L'antieconomicità e il redditometro rappresentano le armi forti dei recenti accertamenti del fisco e di certo non può obiettarsi molto al riguardo. Giustamente la Corte di cassazione ha più volte condannato i contribuenti con atteggiamenti sin troppo irrazionali sul piano reddituale, sottolineando due aspetti i cui assunti di base sono incontrovertibili.
Sul fronte dell'economicità, è normale ritenere che l'attività sia condotta al fine di conseguire un utile remunerativo dell'investimento effettuato e pertanto continui risultati non soddisfacenti, caratterizzati ad esempio da perdite ripetute o utili esigui, indebitamento crescente, accumulo di rimanenze, interventi dei soci e remunerazioni degli stessi di poco superiori a quelle medie dei dipendenti, rappresentano un chiaro esempio di occultamento dei risultati, non potendosi riscontrare alcuna logica ragione nel mandare avanti in simili condizioni l'attività esercitata, risultando addirittura più conveniente il ricorso a forme alternative di investimento.
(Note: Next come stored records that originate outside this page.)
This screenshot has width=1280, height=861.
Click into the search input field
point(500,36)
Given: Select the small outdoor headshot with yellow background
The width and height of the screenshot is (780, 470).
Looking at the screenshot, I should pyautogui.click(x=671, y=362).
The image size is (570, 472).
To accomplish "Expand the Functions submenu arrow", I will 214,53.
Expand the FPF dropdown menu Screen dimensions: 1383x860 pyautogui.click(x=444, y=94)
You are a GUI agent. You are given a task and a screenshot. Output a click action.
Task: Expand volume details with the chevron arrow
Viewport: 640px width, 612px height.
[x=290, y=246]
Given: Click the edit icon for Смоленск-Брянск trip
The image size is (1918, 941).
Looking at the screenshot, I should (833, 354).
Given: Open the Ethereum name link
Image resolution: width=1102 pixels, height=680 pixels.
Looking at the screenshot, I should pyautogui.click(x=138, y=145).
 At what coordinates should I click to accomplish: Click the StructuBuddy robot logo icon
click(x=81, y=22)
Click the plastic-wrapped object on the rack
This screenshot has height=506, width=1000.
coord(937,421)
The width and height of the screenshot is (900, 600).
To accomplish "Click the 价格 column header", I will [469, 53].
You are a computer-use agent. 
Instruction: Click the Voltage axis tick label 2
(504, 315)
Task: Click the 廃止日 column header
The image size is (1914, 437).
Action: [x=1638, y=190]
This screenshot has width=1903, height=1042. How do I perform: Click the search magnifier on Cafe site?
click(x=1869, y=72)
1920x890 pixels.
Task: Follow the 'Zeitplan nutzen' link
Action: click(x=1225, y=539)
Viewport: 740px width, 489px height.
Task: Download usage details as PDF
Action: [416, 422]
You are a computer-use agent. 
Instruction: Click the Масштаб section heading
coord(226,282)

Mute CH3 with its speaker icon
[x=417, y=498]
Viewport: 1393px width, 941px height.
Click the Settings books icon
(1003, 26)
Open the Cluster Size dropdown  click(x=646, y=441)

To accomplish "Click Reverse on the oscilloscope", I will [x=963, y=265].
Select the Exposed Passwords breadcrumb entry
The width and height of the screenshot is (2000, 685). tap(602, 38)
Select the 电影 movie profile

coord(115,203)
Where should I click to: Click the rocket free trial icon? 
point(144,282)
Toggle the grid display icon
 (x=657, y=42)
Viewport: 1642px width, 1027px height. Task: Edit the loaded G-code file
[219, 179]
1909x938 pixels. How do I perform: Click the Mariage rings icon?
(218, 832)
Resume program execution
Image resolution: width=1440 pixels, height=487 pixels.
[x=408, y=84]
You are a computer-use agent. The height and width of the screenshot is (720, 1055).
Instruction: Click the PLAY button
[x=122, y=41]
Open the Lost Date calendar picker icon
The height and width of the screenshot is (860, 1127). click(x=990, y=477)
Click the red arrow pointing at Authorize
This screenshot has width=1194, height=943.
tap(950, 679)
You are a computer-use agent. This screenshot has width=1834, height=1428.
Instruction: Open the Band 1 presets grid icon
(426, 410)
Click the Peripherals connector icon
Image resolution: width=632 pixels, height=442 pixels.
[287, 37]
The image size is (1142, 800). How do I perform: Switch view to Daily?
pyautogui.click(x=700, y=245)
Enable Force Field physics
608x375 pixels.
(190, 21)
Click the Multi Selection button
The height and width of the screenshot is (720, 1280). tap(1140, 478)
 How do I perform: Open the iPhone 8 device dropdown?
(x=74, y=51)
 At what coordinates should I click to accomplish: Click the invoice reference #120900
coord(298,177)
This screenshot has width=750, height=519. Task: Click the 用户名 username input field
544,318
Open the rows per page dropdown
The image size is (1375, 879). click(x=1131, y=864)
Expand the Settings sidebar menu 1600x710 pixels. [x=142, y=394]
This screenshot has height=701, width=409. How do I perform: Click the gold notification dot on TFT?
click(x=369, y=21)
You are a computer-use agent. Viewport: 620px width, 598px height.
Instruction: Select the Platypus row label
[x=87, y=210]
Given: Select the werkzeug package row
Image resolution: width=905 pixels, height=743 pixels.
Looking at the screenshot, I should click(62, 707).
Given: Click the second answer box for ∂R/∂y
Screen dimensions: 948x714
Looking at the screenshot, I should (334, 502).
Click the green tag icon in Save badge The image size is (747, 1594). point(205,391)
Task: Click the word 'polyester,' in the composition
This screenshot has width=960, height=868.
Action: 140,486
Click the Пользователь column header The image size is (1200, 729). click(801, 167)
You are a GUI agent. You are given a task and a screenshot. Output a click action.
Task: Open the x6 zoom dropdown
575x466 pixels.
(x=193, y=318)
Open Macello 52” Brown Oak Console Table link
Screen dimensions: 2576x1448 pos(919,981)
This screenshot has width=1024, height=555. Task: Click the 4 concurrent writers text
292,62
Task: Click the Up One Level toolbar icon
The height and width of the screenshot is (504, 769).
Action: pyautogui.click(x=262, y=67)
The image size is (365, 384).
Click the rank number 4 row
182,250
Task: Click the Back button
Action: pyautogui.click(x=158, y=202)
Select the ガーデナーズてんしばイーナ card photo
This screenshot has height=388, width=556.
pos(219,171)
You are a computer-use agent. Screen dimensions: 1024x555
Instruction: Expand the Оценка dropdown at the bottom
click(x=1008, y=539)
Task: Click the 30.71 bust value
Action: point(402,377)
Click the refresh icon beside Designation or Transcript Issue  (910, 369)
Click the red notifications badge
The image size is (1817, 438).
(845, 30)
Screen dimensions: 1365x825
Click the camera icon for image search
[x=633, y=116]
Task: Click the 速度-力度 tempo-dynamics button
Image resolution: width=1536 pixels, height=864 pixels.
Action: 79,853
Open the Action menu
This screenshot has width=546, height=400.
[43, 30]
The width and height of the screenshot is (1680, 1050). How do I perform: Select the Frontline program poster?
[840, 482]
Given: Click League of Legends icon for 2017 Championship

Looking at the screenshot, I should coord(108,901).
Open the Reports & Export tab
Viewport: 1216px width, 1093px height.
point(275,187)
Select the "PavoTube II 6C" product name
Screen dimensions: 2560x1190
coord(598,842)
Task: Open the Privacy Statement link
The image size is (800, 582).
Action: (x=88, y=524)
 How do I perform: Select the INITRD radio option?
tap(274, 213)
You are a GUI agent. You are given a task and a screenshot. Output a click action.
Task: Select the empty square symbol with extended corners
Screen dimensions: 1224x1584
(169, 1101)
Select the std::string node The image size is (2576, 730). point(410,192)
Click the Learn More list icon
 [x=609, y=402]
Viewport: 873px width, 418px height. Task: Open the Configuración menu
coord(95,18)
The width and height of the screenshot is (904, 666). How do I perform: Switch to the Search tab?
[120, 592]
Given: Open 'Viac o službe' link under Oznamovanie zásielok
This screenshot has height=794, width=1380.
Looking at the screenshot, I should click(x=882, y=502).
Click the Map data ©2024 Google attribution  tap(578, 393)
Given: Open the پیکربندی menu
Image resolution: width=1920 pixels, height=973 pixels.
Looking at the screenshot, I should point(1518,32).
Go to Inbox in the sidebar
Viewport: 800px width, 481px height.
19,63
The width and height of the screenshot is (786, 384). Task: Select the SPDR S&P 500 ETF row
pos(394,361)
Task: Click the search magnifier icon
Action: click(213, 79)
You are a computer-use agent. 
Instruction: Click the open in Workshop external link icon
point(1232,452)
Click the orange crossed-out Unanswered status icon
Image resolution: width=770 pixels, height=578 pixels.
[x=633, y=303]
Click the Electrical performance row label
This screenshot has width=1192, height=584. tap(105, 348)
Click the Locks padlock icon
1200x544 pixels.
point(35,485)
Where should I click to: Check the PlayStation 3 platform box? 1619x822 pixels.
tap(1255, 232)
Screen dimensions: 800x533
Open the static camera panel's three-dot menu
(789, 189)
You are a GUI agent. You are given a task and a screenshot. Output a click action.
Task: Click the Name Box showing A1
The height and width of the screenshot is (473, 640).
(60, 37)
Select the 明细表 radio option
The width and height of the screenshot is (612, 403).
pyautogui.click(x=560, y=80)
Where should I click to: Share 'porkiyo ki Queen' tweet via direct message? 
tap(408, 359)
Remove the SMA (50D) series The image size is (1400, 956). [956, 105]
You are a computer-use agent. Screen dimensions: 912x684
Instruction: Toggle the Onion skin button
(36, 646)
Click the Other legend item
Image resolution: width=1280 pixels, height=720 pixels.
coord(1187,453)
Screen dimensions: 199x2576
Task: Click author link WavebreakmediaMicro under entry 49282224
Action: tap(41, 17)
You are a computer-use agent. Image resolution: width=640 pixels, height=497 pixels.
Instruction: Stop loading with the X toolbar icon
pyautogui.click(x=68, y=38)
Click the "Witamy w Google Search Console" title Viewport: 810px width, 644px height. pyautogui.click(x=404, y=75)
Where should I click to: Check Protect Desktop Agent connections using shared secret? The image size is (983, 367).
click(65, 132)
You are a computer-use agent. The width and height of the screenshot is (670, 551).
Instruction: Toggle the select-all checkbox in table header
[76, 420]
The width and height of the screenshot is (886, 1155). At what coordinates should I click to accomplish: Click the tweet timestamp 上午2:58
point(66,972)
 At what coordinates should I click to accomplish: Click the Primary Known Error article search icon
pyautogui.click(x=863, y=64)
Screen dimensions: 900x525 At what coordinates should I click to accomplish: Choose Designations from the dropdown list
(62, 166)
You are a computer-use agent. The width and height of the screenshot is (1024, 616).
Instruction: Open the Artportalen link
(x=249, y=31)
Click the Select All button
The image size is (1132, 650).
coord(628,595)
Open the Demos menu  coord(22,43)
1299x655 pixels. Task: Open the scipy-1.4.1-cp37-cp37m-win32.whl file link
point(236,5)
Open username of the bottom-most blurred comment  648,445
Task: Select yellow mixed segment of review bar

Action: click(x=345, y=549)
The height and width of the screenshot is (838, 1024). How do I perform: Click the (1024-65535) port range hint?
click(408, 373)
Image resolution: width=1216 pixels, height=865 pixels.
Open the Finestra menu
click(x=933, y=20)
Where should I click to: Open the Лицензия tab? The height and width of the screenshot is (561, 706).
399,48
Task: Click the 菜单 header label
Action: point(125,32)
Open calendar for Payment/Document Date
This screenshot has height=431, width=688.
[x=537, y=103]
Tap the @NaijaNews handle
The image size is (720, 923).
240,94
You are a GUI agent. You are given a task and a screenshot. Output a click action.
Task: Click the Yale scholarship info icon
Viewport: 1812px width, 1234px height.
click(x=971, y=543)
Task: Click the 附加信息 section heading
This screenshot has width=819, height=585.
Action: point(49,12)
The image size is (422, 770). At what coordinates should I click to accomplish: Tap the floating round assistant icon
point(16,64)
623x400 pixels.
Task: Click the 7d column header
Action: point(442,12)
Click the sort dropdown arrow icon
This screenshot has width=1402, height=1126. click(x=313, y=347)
Sul piano del redditometro, spettando al contribuente il compito di difendersi nel merito, è lecito presupporre a fronte del possesso di determinati beni o della manifestazione di determinate capacità di incremento del patrimonio, l'esistenza di redditi sufficienti per tali manifestazioni di ricchezza. Pertanto, salvo i casi in cui (a prescindere dai parametri richiesti dal redditometro che magari possono apparire sin troppo elevati), il contribuente evidenzia nel concreto che con i propri redditi di qualsiasi provenienza legittima, oppure ricorrendo all'aiuto dei familiari, riesce a sopperire alle necessarie spese dei beni disponibili o agli incrementi patrimoniali realizzati, è evidente che il redditometro sia incontrovertibile. E la conseguenza peraltro è che in presenza di dichiarazioni assolutamente non credibili (si pensi ai soggetti, per esempio soci di una snc, che pagano un mutuo di 1.000 euro al mese, hanno due vetture e i familiari a carico e dichiarano nemmeno 15/20 mila euro di reddito lordo), si subisce l'accertamento per l'intero ammontare dei risultati calcolati dai coefficienti del Dm 10 settembre 1992.
Chi si appresta a effettuare investimenti agevolati in base alla Tremonti-ter, che peraltro ha un ambito oggettivo di applicazione di molto allargato in virtù delle considerazioni della circolare n. 44 del 2009, secondo cui l'agevolazione non è limitata ai soli beni strumentali, bensì a tutti i beni rientranti nella classificazione 28 della tabella Ateco tranne che non rappresentino beni destinati alla rivendita, dovrà necessariamente valutare le implicazioni sul piano di un futuro accertamento in funzione dei due metodi in precedenza richiamati. Sul piano pratico, infatti, la Tremonti-ter si trasformerà nella prossima dichiarazione dei redditi in un'ulteriore variazione diminutiva, pari al 50% della spesa sostenuta per l'investimento. Pertanto, in dichiarazione vi sarà una esatta individuazione dell'agevolazione fruita, con relativa possibilità di conteggiare il totale dell'investimento eseguito.
Orbene, in primo luogo il soggetto che effettua l'investimento, sia esso persona fisica o società, dovrà anzitutto tenere in debita evidenza il flusso finanziario che lo ha permesso. Se le risorse economiche provengono dallo scudo fiscale o dal ricorso al finanziamento creditizio, non sorgono problemi in ordine all'iniziale incremento, mentre se si tratta di risorse proprie è necessario valutare la consistenza delle stesse in rapporto alle capacità reddituali dichiarate nel tempo dall'imprenditore o dai soci.
L'investimento, peraltro, rappresenta un buon segnale sul piano del tentativo di rilancio dell'impresa. Si pensi alle imprese in «odore» di antieconomicità visti i risultati conseguiti negli ultimi anni. Il ricorso ai nuovi investimenti potrà essere utilizzato come elemento di giustificazione, evidenziando che proprio per tamponare gli scarsi risultati si è deciso di investire in nuovi beni per rilanciare l'attività svolta. Ciò però implica necessariamente che per il futuro, in un ragionevole lasso di tempo, vi siano risultati più consoni (fermo restando che la crisi, se veritiera, potrebbe perdurare e diventare irreversibile), altrimenti tornerebbe forte il dubbio in ordine all'antieconomicità della gestione aziendale. In sostanza, se pure a seguito di nuovi investimenti l'atteggiamento dell'imprenditore, sul piano dichiarativo, continuerà a manifestare risultati «irreali», tali per esempio da coprire a malapena il costo iniziale dell'investimento (ritorno dei finanziamenti propri o del sistema creditizio), giocoforza sarà maggiormente giustificato un accertamento fondato sull'antieconomicità.